Activity Network Diagram
It is a tool or method that helps a project manager in plotting the sequence of time of procedures or activities that could directly affect the in-time completion of a project. Task times, critical tasks and slack times are some of the main components are studied while applying this method for project management. For the presence of arrow like shapes in the diagram, it has been given the name of arrow diagram. Another name for a similar technique is PERT which stands for program evaluation review technique.
The definition of program/project evaluation and review technique (PERT) would seem pretty much similar to that of critical path method. However, there is a slight and subtle difference but both techniques were brought into existence at almost the same time. To define PERT in simple words, it is a representation of a project in the form of a road map which gives a project manager the idea about time taken for individual tasks, their internal dependencies and completion dates. Obviously, when you start on a project you already have a deadline and it is up to you to decide when to start the project. A representation of each element involved within the project will give you an idea of what time will be most suitable to start the project and end it before the deadline – unless of course you don’t want to end the task right on the deadline.
Critical Path Method
Critical path method as the name implies is putting all the processes of a project on a chart where you can see them individually; see what their correlation is; what time is perfect for starting a particular task within the project and when it would be best to end a task so a next one could be started. When you go along the critical path, you want to make sure that no process within the project is hidden from you and that you have information about the commencement and completion of every task: if that information is not available, you wouldn’t be able to apply the technique in the first place. This is a technique widely in use today in companies however not exactly in the form it was introduced in.
Benefits Of AND, PERT And CPM
The benefits of these methods are undeniable in any project whether on a small or a large scale.
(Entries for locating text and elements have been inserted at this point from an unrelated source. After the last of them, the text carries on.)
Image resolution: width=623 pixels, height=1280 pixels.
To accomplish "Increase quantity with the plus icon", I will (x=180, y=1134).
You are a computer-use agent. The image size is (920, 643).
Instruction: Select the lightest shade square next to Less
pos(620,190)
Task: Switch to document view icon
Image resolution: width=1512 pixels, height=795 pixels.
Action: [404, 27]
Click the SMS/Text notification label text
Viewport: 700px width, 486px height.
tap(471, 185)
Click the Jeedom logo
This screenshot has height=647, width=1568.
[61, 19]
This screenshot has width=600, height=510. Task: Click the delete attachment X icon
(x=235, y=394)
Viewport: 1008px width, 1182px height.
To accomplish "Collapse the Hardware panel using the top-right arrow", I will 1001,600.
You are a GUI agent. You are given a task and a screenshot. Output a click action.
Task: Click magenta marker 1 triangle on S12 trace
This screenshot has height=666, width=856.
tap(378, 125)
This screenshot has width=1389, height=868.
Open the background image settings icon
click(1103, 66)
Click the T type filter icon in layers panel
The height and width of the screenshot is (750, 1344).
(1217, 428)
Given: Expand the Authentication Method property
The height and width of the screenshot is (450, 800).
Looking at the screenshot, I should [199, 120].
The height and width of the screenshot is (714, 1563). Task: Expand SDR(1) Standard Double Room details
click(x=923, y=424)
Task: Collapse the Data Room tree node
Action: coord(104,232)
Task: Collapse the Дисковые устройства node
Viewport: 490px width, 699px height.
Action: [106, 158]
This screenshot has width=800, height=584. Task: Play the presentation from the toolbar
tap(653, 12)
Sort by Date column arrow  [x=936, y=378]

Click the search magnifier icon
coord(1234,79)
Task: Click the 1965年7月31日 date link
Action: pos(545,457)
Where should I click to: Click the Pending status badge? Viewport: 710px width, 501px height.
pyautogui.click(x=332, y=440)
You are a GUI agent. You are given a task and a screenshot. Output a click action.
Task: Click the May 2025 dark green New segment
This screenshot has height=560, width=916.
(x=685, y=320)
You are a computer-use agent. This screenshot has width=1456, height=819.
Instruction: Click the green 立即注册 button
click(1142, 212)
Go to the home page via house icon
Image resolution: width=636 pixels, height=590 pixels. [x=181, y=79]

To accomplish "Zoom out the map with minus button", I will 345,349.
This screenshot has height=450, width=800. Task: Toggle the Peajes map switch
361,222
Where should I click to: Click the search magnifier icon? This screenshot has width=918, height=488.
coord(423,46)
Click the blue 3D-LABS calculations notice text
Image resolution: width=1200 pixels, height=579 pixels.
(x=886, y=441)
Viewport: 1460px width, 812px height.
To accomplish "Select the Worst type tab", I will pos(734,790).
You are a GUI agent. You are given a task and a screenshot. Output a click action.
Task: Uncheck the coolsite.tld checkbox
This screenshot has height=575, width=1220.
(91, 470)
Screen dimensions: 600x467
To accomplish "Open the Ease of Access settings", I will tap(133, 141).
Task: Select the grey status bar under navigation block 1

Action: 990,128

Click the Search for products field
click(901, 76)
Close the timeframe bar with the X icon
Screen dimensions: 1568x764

Starting a project comes with greatest challenges in the form of meeting deadlines. While it looks to an outsider that a project has only one deadline at the end but for a manager there are deadlines involved in every task. Though the application of these methods could be argued in extremely difficult and complex project but the project where they are applicable conveniently, they serve the purpose of meeting those deadlines efficiently.
When you know where your tasks are heading to and what date they will end on, you will know when to start the next ones. Through critical path method you have a clear idea of each task, its progress and completion: based on this information you can easily allocate your resources depending on the criticality of a task. You wouldn’t have to spend too much time in completing tasks that are of less importance as compared to others. Working on the most critical and essential tasks is of much importance, which is only recognized through these methods.